• [RECORDS SUPPLIED]:
Start

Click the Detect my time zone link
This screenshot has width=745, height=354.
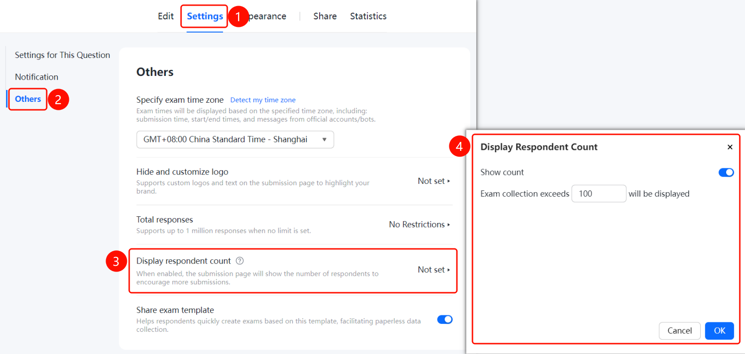click(263, 100)
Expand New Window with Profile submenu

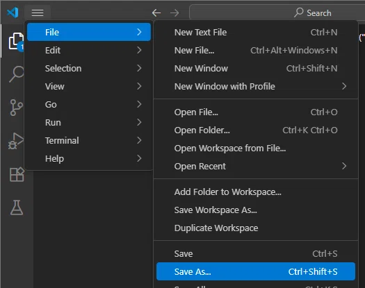(x=256, y=87)
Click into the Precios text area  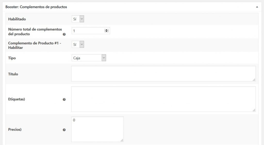(x=97, y=129)
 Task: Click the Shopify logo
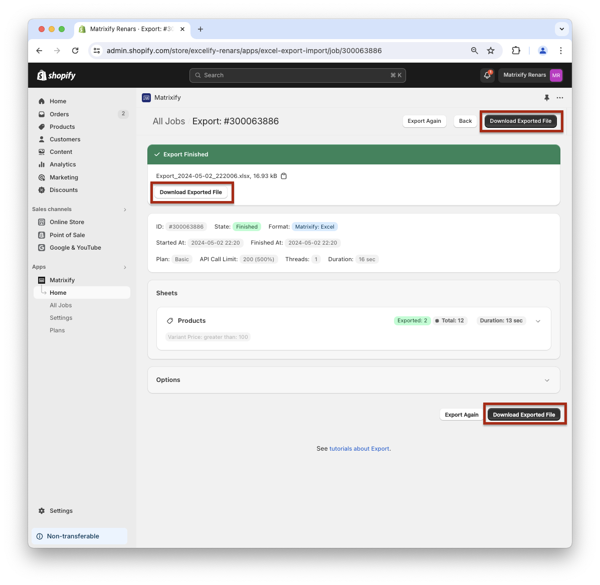point(56,75)
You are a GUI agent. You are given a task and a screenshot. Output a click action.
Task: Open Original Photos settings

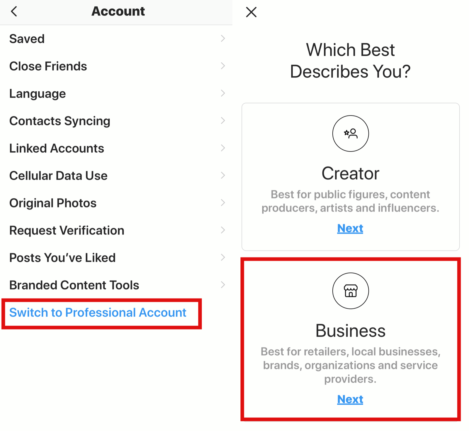(116, 203)

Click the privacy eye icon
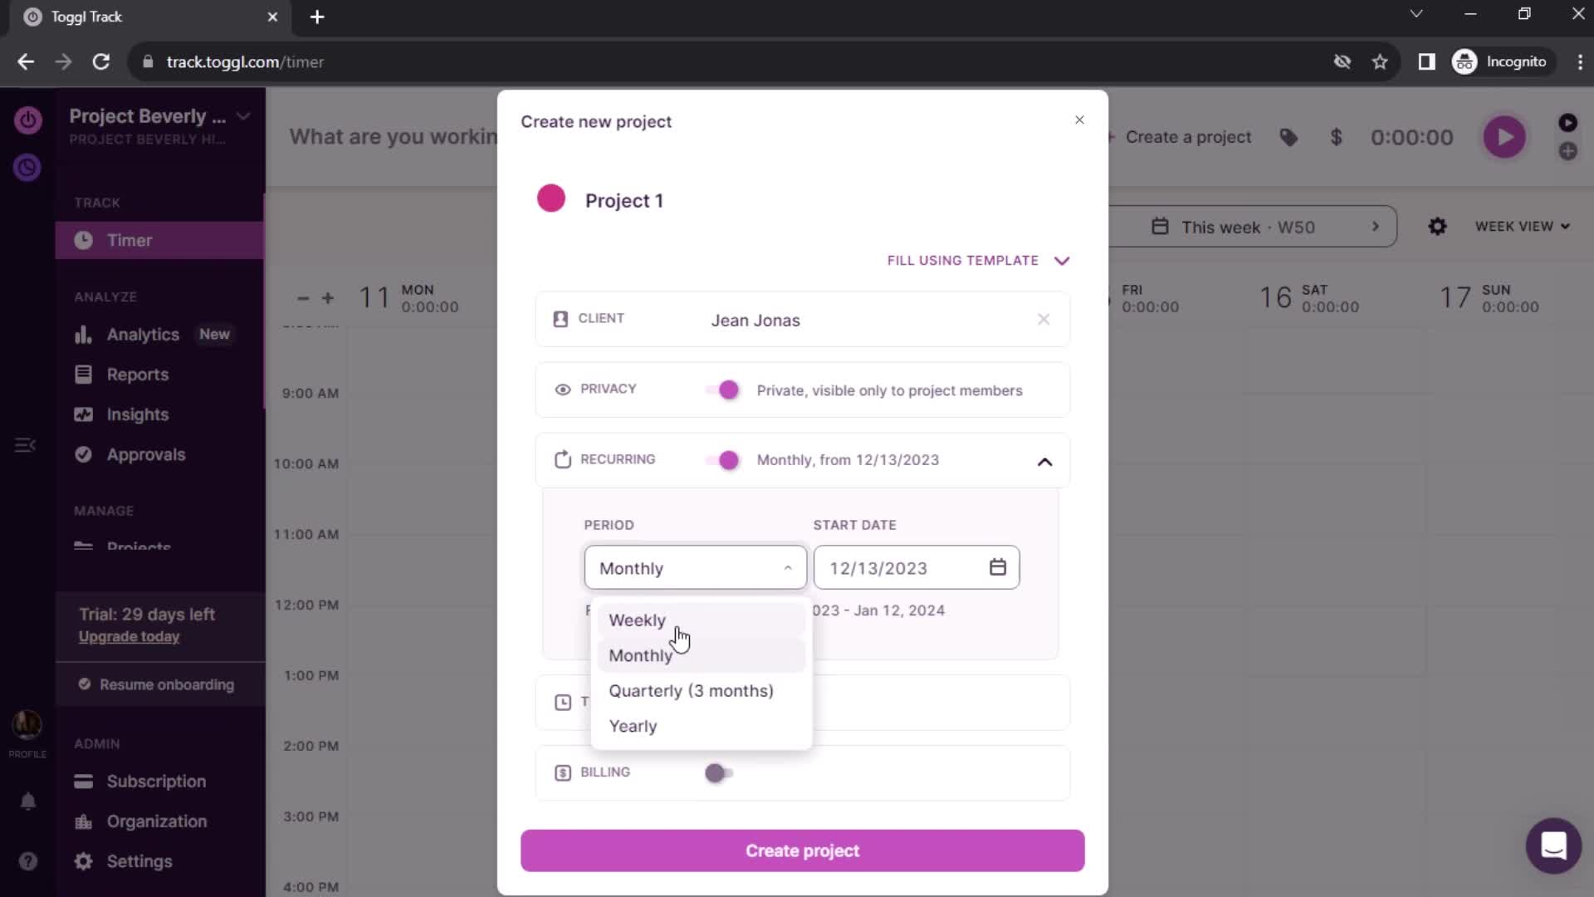coord(563,390)
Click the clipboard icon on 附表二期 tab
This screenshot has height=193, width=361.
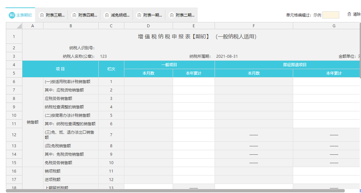171,15
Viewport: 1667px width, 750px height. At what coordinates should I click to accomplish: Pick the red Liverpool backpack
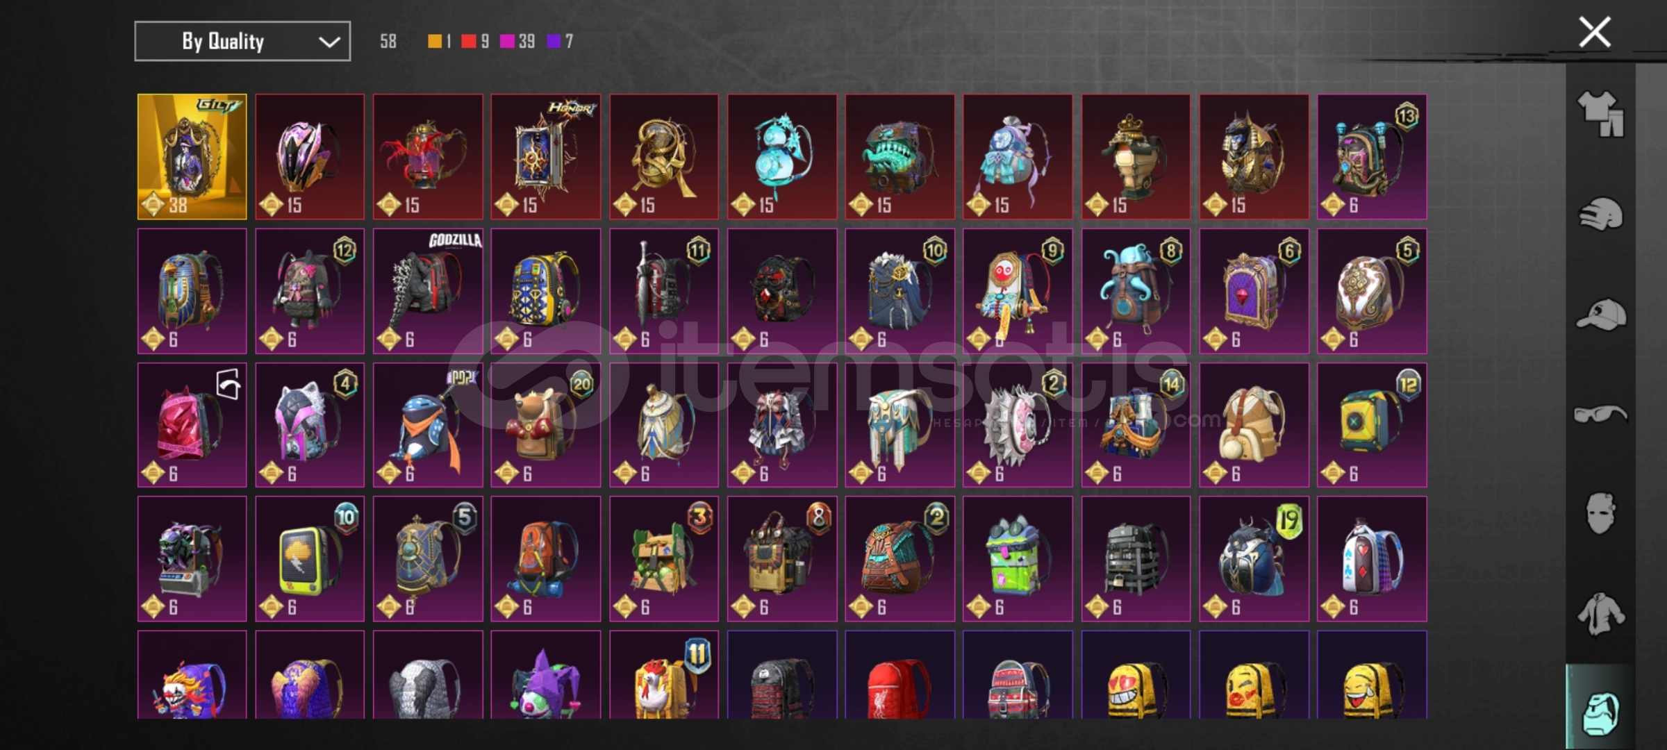900,674
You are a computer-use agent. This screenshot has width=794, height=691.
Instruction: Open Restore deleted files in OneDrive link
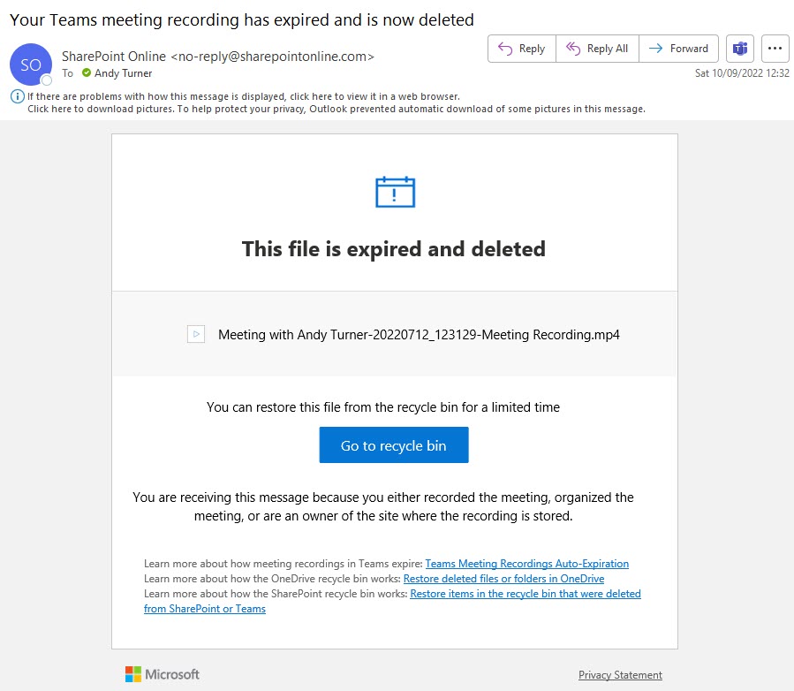tap(503, 579)
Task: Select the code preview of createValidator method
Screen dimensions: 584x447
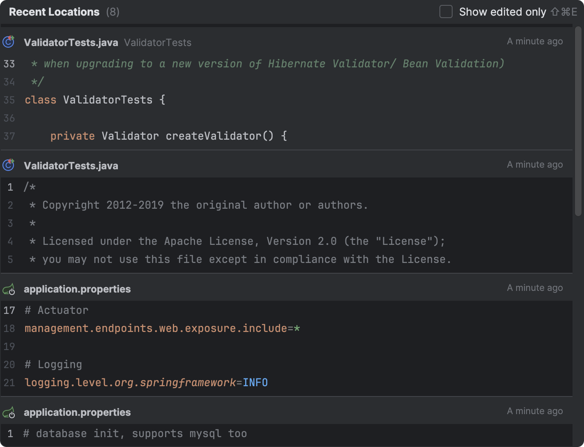Action: click(168, 136)
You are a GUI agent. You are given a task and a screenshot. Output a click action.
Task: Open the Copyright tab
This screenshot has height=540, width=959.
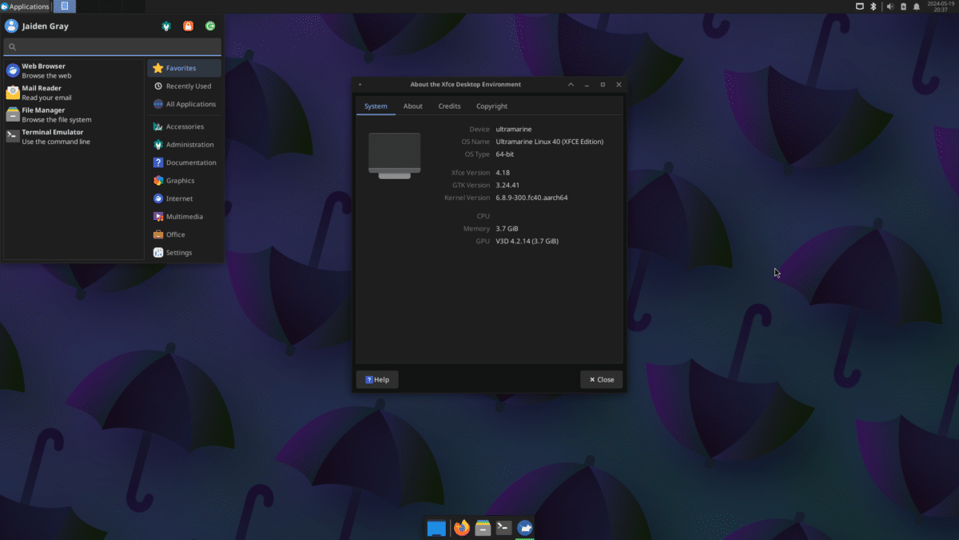click(x=491, y=106)
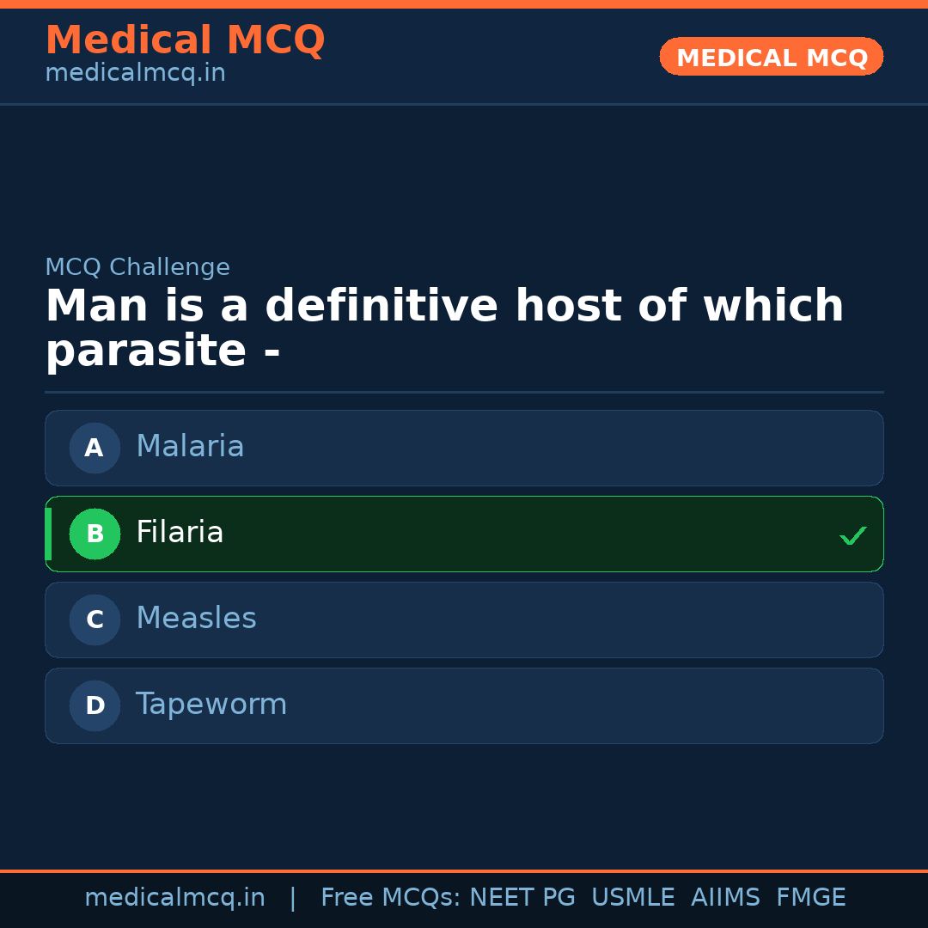Click the Medical MCQ logo text
928x928 pixels.
pyautogui.click(x=185, y=40)
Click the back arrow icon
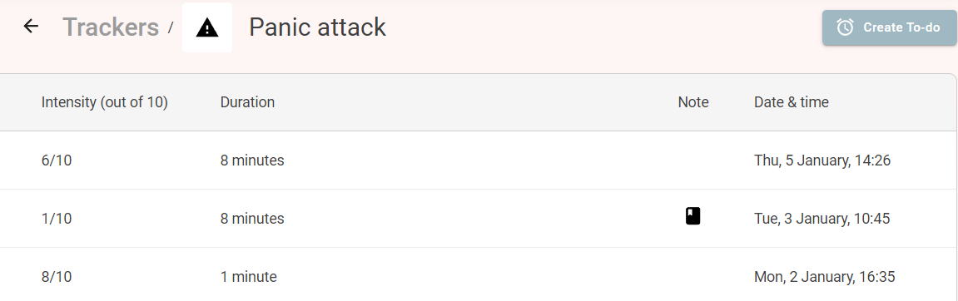 [x=31, y=27]
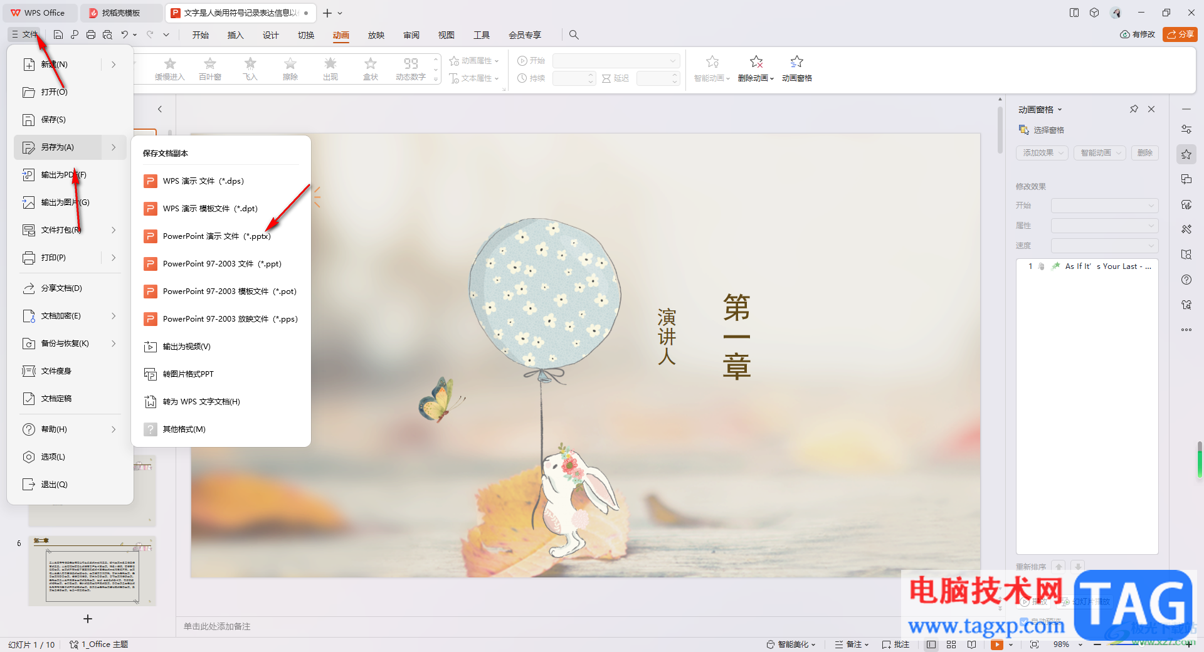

End

• [WHAT YOU SHOULD DO]:
Copy the material word for word, from the line containing "Viewport: 1667px width, 750px" through the last line of the material, with both ends included. Omit the pictures.

• [FINAL ANSWER]:
Viewport: 1667px width, 750px height. At what coordinates should I click to accomplish: Pick the red Liverpool backpack
900,674
You are a computer-use agent. This screenshot has width=794, height=691.
Instruction: Open Restore deleted files in OneDrive link
tap(503, 579)
Task: Select the code preview of createValidator method
Screen dimensions: 584x447
Action: click(168, 136)
You are a GUI agent. You are given a task and a screenshot. Output a click action.
Task: Open the Copyright tab
This screenshot has height=540, width=959.
click(x=491, y=106)
Click the Medical MCQ logo text
928x928 pixels.
pyautogui.click(x=185, y=40)
Click the back arrow icon
 [x=31, y=27]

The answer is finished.